» WORK TASK
Copy exactly the stretch of data below from the line with "home (16, 115)" through the line with "Can i uplode", including both of those lines.

» LISTED RECORDS
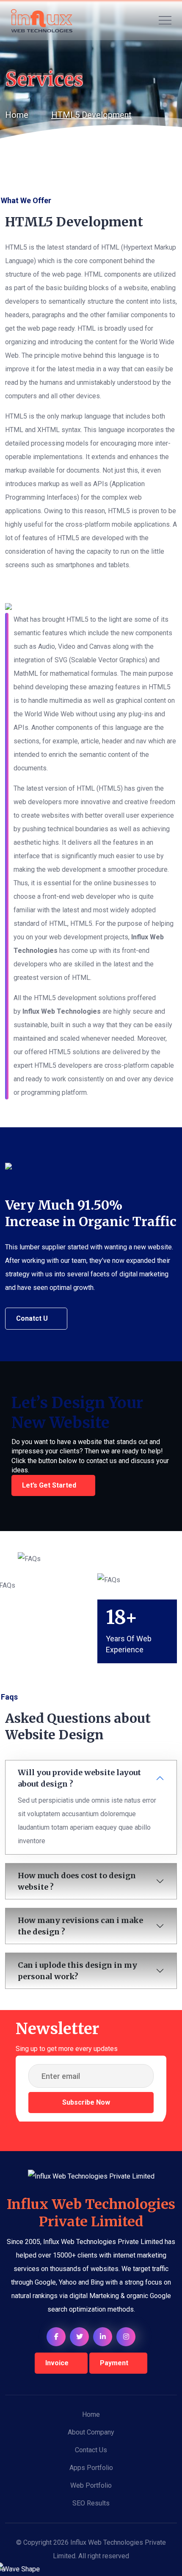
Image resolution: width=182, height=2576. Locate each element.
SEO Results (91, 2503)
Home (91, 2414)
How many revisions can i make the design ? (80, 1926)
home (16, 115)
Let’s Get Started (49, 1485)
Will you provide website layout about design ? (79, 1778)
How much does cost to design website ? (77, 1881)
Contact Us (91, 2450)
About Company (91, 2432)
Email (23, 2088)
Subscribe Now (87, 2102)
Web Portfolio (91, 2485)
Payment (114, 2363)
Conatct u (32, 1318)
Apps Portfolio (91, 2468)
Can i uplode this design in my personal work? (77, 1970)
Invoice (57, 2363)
* * *
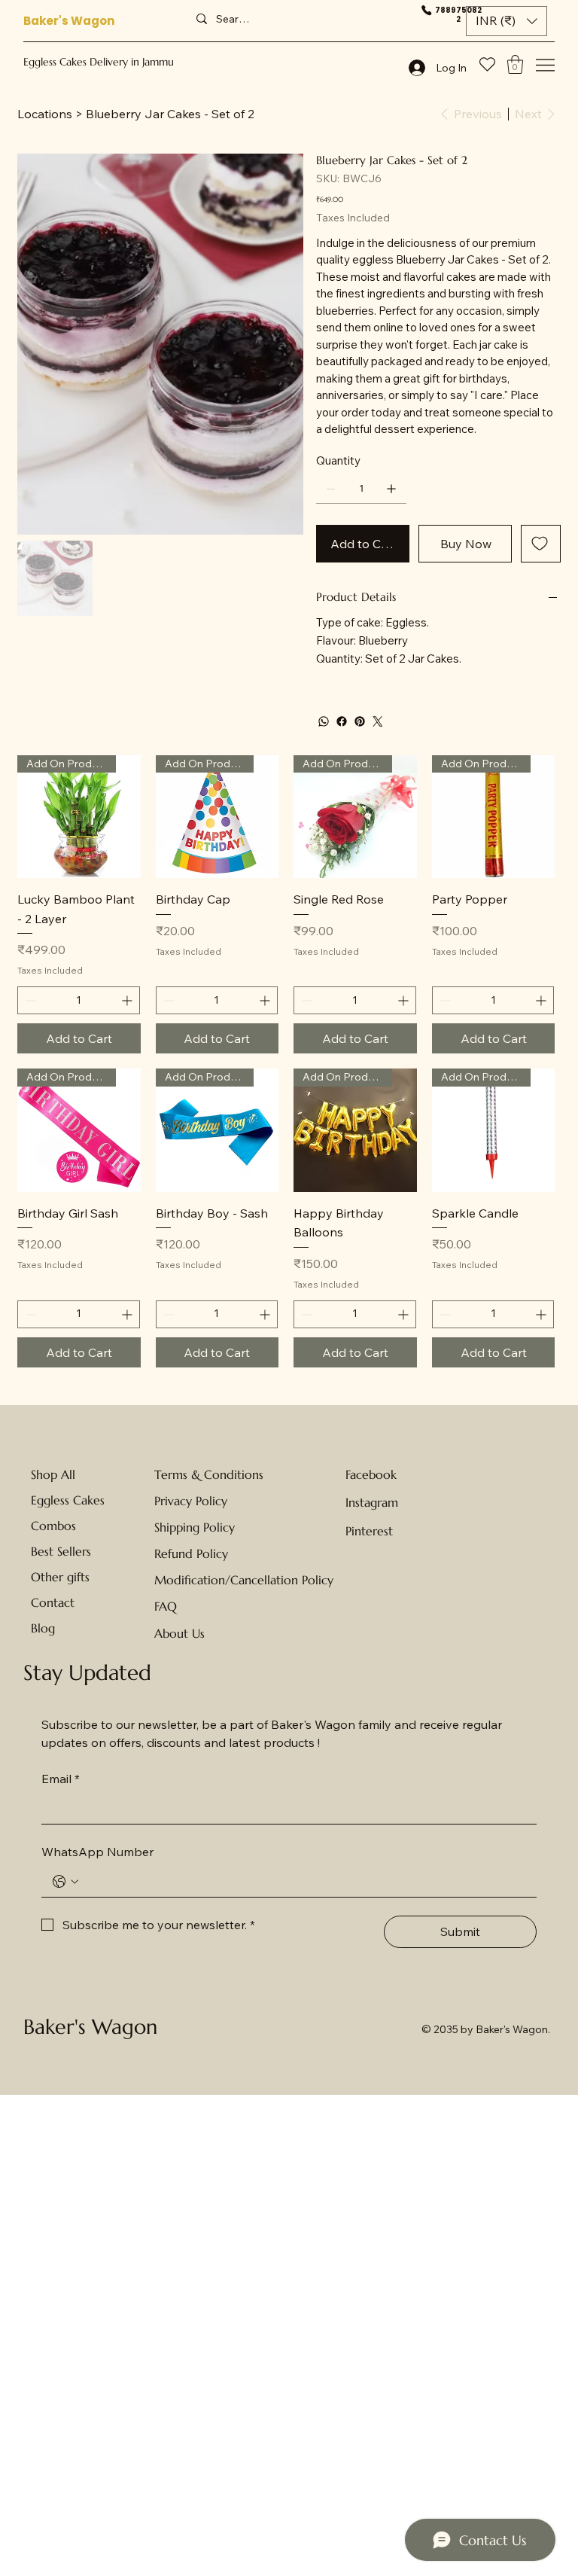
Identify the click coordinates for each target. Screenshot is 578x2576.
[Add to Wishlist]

» EXERCISE ANSWER
home (16, 115)
Let’s Get Started (49, 1485)
Will you provide website layout about design ? (79, 1778)
How much does cost to design website ? (77, 1881)
Contact Us (91, 2450)
About Company (91, 2432)
Email (23, 2088)
Subscribe Now (87, 2102)
Web Portfolio (91, 2485)
Payment (114, 2363)
Conatct u (32, 1318)
Apps Portfolio (91, 2468)
Can i uplode this design in my personal work? (77, 1970)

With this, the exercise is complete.